Au Fond Des Ténèbres
je m’étais adressé à la Chancellerie du Fuhrer à Blankenburg [et non à T4 ce qui est significatif] pour solliciter le changement de mon affectation d’origine de Linz à Vienne. En septembre, très peu de temps après mon arrivée à Trieste, j’ai appris qu’on avait fait droit à ma demande et qu’à partir du 1 er septembre, j’étais rattaché au Q.G. de la police criminelle (Kripo CID) de Vienne. [On peut présumer que cette démarche n’avait pas pour objet d’échapper à Prohaska mais que c’était un coup mûrement réfléchi, et assez intelligent, pour supprimer de son dossier la trace de son appartenance à la Gestapo de Linz.]

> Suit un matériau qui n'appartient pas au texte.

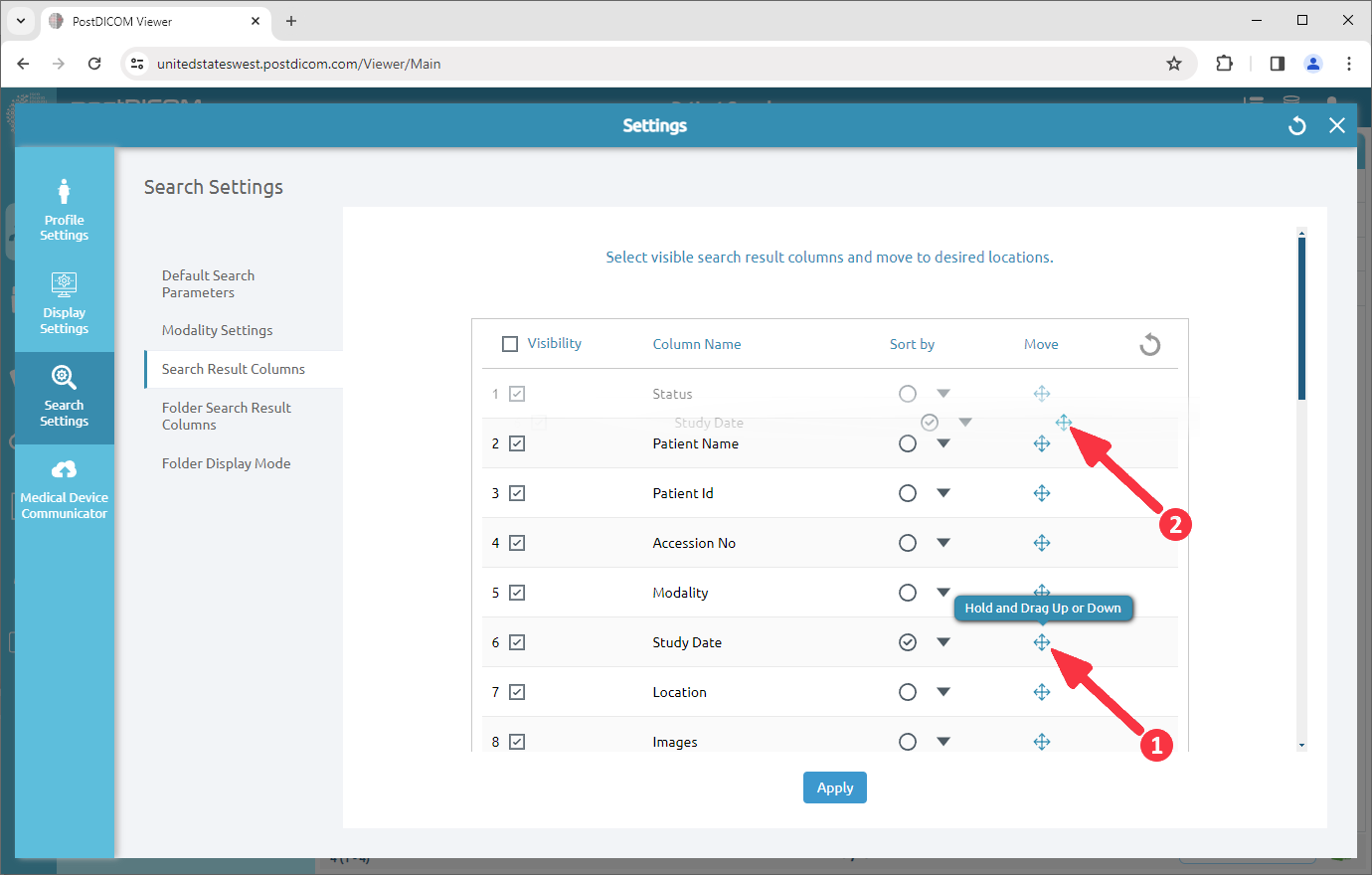Click the Settings dialog reset icon
This screenshot has height=875, width=1372.
[x=1296, y=125]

« Ma première affectation à Trieste, durant les trois premiers mois jusqu’en décembre, fut au service sécurité des transports. Je me rendais parfaitement compte, comme la plupart d’entre nous, que notre présence mettait du sable dans les rouages : on aurait bien voulu trouver le moyen de nous “incinérer”. C’est pourquoi on nous confiait les missions les plus risquées – tout ce qui avait trait dans cette partie du monde au combat anti partisan était extrêmement dangereux. Notre troisième enfant, poursuivit-il, était né dans la première semaine de janvier, et on m’a accordé une permission pour affaire de famille. Reichleitner, qui avait eu sa permission pour la période de Noël, devait assurer mon intérim. J’ai quitté Udine en voiture avec Franz Hödl [ce nom devait resurgir – d’une façon également très significative – dans le récit de Frau Stangl] et j’ai vu brièvement Reichleitner cet après-midi-là, dans le bureau de Wirth, via Martini à Trieste. Je devais partir le lendemain matin. Mais on m’a tiré du lit au milieu de la nuit : Reichleitner venait d’être tué au cours d’une reconnaissance et ma permission était supprimée.

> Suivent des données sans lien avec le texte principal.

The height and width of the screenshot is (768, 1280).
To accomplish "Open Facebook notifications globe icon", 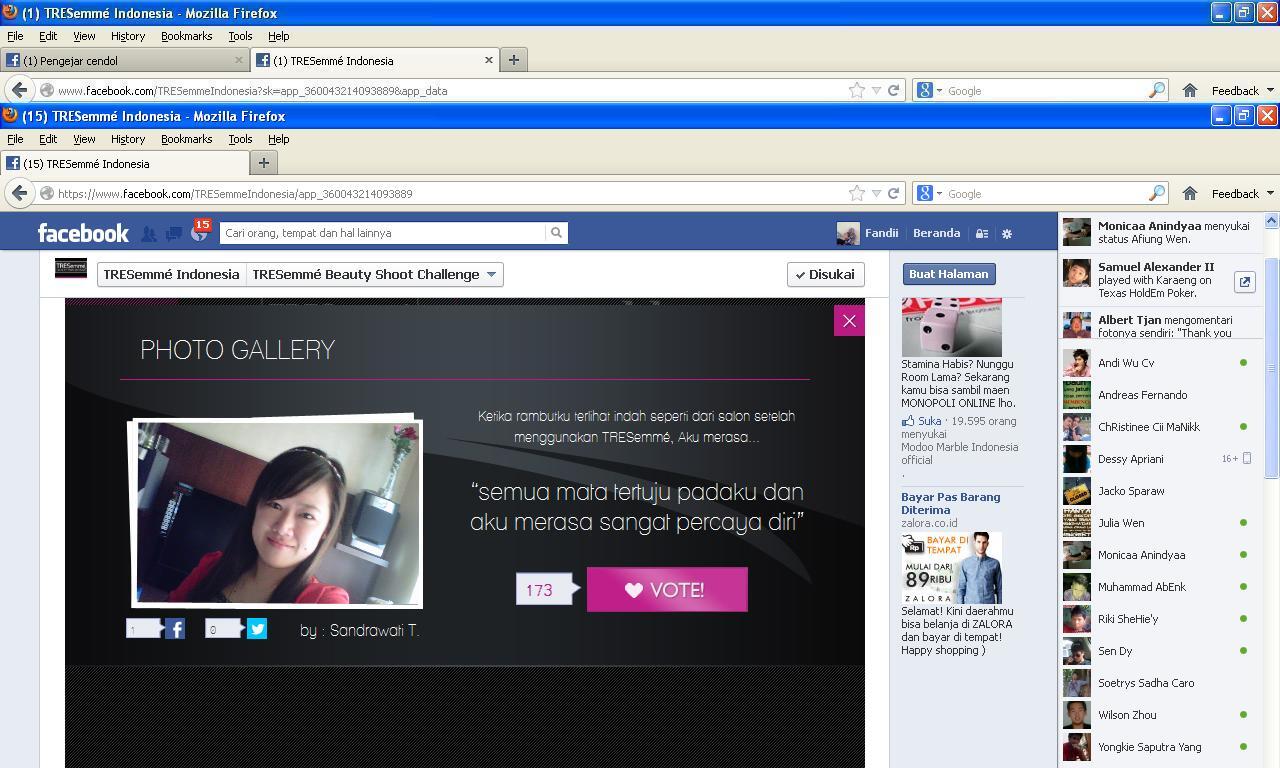I will pos(199,233).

« J’ai rassemblé vingt-cinq hommes et toute la nuit, nous avons battu la vallée entière. Ça n’avait aucun sens : il tombait des cordes, il faisait noir comme dans un four, il aurait bien pu se trouver un partisan derrière chaque arbre sans que nous nous en avisions. En fait, nous avons appris le matin suivant qu’à 8 heures du soir cette nuit-là, les partisans avaient défilé en chantant dans un village ; tout le monde les a cachés – ils étaient tranquilles comme Baptiste. »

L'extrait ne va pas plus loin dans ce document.